Conclusion: There is a subjective component to scan interpretation that can have important implications for the clinical management of encephalitis cases. Neuroradiologists were good at diagnosing HSV encephalitis; however, agreement was worse for ADEM and other alternative aetiologies. Findings highlight the importance of a comprehensive and multidisciplinary approach to diagnosing the cause of encephalitis that takes into account individual clinical, microbiological, and radiological features of each patient.


Figure 1
Figure 1
Cases where there was consensus agreement of ADEM diagnosis when reviewing neuroimaging. A 5-year-old male patient (Case 1b26023) with a 5-day history of pyrexia, increasing lethargy, and mild cough/cold; on presentation he had left-sided weakness, ptosis, and unequal pupils noted. (a–c) Axial T2 and (d–f) FLAIR images demonstrating hyperintensity within medial thalamus (arrows; a, d), left cerebral peduncle (arrow; b, c) and left dentate nucleus (not shown) extending in to cerebellar pontine angle (arrow; c, f); with some more widespread white matter lesions as seen on axial flair images in centrum semiovale (g). (h–i) A 5-year-old female patient (Case 1b26029) with a history of lethargy, leg weakness, and unsteadiness walking; also had recent episodes of urinary incontinence. (h) Axial T2 imaging demonstrating bilateral basal ganglia and thalamic lesions and (i) widespread deep and subcortical white matter lesions.
Figure 2
Figure 2
Cases where there was no consensus agreement of ADEM diagnosis when reviewing neuroimaging. A 2-year-old female patient (Case 1b26010) with a 2-day history of unsteadiness; on assessment noted to be ataxic with intention tremor and reluctance to weight bear. (a,b) Axial T2 and (c,d) FLAIR images demonstrating periventricular hyperintensity, which might have been interpreted as terminal zones of myelination (a,c).
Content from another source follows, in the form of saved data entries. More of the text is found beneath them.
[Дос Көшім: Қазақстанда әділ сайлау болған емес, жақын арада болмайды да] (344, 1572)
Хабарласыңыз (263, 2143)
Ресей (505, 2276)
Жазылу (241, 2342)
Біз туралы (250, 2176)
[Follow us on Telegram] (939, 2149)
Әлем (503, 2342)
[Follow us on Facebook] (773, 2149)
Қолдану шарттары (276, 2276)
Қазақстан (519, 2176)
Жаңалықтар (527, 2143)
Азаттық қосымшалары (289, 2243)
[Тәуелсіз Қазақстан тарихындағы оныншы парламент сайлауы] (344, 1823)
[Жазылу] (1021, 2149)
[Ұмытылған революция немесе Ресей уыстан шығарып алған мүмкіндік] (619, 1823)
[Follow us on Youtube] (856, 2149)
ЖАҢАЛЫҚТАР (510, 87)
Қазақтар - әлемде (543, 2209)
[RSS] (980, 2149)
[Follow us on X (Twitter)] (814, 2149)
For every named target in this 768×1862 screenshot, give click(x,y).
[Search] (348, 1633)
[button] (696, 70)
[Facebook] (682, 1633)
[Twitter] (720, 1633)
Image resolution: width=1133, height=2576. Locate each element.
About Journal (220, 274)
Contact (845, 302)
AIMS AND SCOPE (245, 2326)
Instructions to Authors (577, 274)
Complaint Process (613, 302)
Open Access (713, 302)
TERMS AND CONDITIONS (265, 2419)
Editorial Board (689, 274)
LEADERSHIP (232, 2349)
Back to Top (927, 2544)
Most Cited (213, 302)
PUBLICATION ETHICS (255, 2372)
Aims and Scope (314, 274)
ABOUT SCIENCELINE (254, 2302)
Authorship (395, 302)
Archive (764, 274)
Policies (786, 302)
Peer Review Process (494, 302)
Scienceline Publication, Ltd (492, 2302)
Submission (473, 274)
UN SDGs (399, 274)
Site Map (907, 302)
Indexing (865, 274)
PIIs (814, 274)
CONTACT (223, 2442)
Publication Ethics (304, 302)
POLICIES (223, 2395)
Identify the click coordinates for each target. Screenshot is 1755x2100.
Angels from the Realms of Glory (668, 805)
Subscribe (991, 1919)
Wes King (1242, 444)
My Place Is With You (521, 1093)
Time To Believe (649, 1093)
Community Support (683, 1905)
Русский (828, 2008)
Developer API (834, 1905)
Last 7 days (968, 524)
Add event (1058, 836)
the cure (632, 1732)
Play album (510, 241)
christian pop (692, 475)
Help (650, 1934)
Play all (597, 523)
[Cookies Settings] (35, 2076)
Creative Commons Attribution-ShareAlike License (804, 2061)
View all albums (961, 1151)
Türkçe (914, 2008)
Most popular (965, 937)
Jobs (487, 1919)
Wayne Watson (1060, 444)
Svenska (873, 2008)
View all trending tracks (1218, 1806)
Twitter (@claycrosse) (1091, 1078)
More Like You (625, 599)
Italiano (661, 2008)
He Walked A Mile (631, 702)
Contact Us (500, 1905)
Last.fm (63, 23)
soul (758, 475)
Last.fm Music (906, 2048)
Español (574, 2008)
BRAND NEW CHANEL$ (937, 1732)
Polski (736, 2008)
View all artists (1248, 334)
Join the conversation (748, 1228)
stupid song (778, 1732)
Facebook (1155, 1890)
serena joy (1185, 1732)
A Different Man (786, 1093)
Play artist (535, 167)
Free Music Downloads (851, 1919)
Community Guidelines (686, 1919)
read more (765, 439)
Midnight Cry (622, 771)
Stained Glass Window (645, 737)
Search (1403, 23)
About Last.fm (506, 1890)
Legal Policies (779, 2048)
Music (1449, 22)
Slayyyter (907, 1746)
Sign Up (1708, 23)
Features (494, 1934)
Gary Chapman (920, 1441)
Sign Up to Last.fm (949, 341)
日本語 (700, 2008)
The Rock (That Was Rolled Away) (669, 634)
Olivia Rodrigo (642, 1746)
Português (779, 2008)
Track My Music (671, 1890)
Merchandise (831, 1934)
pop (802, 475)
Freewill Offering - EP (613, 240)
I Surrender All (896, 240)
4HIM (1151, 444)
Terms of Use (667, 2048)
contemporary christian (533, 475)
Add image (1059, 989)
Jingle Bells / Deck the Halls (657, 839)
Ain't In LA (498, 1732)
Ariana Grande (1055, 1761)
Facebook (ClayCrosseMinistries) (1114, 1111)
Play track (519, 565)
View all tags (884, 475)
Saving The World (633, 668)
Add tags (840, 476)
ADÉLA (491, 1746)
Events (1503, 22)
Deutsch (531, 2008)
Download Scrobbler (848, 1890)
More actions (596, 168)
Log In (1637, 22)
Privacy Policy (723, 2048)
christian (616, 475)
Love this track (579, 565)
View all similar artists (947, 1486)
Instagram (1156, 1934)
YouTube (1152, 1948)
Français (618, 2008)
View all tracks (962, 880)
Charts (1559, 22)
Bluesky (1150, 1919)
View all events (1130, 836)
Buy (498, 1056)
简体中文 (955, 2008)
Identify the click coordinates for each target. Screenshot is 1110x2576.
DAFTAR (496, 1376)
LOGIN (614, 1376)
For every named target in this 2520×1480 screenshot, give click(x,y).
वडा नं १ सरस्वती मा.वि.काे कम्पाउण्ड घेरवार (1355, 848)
A solitary, high signal lesion within the cerebellar white matter was seen (arrow; b,d). (e–f) A 40-year-old woman (Case 1c31011) presented with fever, cough, diplopia, dysarthria, and paraesthesia in the feet ascending to the trunk. (e,f) Axial T2 and flair (not shown) images demonstrating symmetrical high signal lesions within the basal ganglia and thalamus (e) cerebral peduncle and periaqueductal grey matter (f). Here, the homogeneous and symmetrical lesion would have prompted the consideration of a neurometabolic disorder, such as a mitochondrial cytopathy, when reviewing the images.
Figure 3
Figure 3
Sensitivity, specificity, NPV, and PPV of CT (a) and MRI (b) for HSV by timing of the scan from symptom onset. PPV in 0–2 day category could not be calculated due to zero patients in this timing category with a CT that looks like HSV (i.e. zero denominator).